Is there any resemblance to your own childhood or family life growing up?

A part of my inspiration is my own experience as a teenager. I was always with my big brother, with whom I shared strange life experiments for my age.

I had no money and wanted to go in holidays. I decided to go anywhere, stopping for night here and there, without a plan, without money, alone, and sleeping at night in empty houses. I never break or stole something. I just slept in their bed, had a shower in their bathroom, ate the food in their refrigerator, and left everything clean and put back in order. And let a little enigmatic trace of my passage before leaving. A message on the refrigerator’s door, a puppet made from clothes.

There is lots of youth violence in the news these days, especially in America, but that seems to be traveling to other countries as well. Does your film have insight into that frightening phenomena?

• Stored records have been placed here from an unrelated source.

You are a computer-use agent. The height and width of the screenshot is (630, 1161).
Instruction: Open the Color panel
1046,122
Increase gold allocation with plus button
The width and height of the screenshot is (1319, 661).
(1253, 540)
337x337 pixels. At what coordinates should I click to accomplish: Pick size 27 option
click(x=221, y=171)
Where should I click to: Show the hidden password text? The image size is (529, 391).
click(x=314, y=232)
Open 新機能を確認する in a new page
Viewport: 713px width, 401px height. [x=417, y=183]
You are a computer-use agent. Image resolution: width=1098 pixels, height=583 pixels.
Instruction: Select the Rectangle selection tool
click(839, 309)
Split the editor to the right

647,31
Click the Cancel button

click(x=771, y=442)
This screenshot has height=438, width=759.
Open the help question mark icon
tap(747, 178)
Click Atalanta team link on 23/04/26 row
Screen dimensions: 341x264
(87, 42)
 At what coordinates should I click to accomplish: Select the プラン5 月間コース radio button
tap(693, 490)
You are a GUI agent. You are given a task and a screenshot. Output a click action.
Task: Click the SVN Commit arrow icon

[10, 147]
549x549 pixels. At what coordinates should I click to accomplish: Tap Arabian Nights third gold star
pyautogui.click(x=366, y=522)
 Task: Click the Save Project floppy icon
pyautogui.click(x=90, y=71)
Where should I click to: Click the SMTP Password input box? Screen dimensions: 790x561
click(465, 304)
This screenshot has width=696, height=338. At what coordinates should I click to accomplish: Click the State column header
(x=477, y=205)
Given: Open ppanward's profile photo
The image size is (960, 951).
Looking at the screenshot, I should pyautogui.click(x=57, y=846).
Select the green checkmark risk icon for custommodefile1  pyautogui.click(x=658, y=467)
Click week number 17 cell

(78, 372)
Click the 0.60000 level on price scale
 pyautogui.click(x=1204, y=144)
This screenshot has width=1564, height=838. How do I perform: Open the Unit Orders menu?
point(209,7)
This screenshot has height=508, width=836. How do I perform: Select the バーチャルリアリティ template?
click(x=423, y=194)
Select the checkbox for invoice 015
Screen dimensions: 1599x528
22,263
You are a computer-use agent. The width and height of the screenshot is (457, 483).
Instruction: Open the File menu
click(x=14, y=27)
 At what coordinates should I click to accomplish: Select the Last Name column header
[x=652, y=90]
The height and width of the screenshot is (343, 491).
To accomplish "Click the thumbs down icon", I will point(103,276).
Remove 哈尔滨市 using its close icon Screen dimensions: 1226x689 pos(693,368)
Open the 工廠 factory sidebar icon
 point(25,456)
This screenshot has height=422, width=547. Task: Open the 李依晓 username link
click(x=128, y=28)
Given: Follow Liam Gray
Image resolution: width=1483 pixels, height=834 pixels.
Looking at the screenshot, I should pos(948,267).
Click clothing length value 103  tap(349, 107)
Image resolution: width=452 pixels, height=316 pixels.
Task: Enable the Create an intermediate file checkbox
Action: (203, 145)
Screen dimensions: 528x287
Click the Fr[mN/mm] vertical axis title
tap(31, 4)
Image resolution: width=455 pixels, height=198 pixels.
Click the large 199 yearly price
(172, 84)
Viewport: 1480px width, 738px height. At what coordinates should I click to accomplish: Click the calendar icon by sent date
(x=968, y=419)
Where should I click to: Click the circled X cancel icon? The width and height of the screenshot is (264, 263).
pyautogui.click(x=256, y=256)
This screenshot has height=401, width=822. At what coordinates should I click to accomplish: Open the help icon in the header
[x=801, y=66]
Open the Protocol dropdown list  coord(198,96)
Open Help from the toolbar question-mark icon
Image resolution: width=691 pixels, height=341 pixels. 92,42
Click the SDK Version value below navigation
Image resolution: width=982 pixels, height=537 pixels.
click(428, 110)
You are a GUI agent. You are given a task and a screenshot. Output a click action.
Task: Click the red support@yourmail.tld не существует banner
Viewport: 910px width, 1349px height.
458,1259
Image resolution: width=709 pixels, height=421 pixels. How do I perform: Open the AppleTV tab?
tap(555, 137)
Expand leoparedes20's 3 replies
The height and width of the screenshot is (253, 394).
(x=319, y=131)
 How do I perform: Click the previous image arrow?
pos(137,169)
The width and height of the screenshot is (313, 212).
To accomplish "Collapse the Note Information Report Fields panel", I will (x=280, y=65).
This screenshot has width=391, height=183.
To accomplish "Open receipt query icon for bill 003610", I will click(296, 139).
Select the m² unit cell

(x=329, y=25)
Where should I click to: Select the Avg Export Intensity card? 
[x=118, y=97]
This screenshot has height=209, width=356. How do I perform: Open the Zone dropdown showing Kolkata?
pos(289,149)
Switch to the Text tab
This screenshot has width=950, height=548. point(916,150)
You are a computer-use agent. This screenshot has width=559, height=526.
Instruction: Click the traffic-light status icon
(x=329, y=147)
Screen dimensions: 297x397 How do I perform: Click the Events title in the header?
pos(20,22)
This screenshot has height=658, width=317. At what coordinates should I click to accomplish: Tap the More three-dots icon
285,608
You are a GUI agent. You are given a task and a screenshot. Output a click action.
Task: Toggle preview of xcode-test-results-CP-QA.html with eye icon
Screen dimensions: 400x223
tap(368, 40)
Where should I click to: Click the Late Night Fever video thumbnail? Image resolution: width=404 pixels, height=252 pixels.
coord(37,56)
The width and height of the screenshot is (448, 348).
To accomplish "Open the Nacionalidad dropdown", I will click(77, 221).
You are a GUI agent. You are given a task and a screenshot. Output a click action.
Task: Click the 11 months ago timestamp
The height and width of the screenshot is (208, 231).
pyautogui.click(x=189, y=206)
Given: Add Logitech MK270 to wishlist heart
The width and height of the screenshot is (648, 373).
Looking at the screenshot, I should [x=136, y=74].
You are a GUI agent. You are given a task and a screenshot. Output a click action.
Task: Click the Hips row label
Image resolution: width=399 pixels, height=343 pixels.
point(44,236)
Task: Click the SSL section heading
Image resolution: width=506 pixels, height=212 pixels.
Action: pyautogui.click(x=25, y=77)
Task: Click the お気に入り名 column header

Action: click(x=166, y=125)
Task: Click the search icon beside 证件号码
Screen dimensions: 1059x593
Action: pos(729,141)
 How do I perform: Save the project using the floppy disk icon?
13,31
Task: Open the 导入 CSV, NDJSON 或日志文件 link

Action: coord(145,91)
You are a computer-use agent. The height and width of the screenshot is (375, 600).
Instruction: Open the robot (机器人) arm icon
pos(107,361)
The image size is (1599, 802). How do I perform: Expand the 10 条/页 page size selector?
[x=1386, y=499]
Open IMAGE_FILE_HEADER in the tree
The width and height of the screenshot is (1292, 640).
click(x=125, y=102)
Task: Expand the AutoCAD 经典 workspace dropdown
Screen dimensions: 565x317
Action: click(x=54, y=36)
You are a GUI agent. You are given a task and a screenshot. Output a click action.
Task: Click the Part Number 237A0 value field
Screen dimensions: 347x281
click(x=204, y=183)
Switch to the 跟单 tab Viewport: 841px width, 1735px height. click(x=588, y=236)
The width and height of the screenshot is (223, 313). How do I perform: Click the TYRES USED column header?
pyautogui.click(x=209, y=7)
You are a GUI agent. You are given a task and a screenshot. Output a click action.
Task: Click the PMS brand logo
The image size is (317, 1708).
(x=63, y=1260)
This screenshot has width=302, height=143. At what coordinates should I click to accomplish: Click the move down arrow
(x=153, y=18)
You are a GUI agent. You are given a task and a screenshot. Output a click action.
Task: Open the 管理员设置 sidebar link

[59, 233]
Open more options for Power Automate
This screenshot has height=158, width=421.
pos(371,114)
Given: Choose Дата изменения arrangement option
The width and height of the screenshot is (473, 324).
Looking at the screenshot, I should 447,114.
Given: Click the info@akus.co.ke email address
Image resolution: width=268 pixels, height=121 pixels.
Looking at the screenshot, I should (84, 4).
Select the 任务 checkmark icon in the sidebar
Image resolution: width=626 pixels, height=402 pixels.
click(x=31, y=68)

My purpose wasn’t to tell about this phenomena. But, in fact, the way the characters of my film are acting, without thinking once at the consequences on the others (their “victims”) looks like an echo of this modern violence, considered mostly as a selfish drift without consideration for the others that it spreads all over.

What is your next film?

I’m preparing a documentary. I’ll shoot it in April 2017. It’s a long-term movie chronicling six ex-homeless children. We already made three films: when they were children, when they were teenagers, at 21 years old, and now — the four survivors are adults. The last film will be a conclusion of their life, when they’ll be old men.